Establishment and operation of an ELP

General partner

Every ELP must have a general partner. The general partner is typically a Cayman Islands exempted company (but can be a Cayman Islands resident individual, a foreign company, a limited liability company established under the Cayman Islands Limited Liability Law, another ELP or a foreign limited partnership). In the case of an exempted company, the management of the ELP ultimately rests with that entity's board of directors. A key aspect of an ELP is that the general partner has unlimited liability in the event that the assets of the partnership are inadequate to satisfy the claims of creditors.

All documents entered into by an ELP must be executed by or on behalf of the general partner and legal proceedings for or against an ELP may be taken by or against one or more of the general partners.

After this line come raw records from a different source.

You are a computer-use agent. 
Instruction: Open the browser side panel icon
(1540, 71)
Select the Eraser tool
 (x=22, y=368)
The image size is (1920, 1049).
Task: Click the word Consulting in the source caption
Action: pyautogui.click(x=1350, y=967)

A general partner has a statutory obligation to act at all times in good faith and, subject to any express provisions in the partnership agreement to the contrary, in the interests of the ELP.

Limited partners

Under the ELP Law, limited partners are partners who do not manage the business of the partnership or hold assets in the name of the partnership and whose liability for partnership obligations is typically limited to the level of their agreed commitment to the partnership. The partnership agreement may set out that contributions are payable in one single amount or in instalments, and may be payable in cash or by transfer to the partnership of non-cash assets, such as property or investments.

Limited liability status

A limited partner does not lose its limited liability unless it takes part in the conduct of the business of the ELP in its dealings with persons who are not partners as though it were, for that period, a general partner. In such a case liability is only to a person who transacts business with the ELP with actual knowledge of the limited partner's management participation and who then reasonably believed the limited partner to be a general partner.

What can a limited partner do in relation to the partnership without losing their limited liability?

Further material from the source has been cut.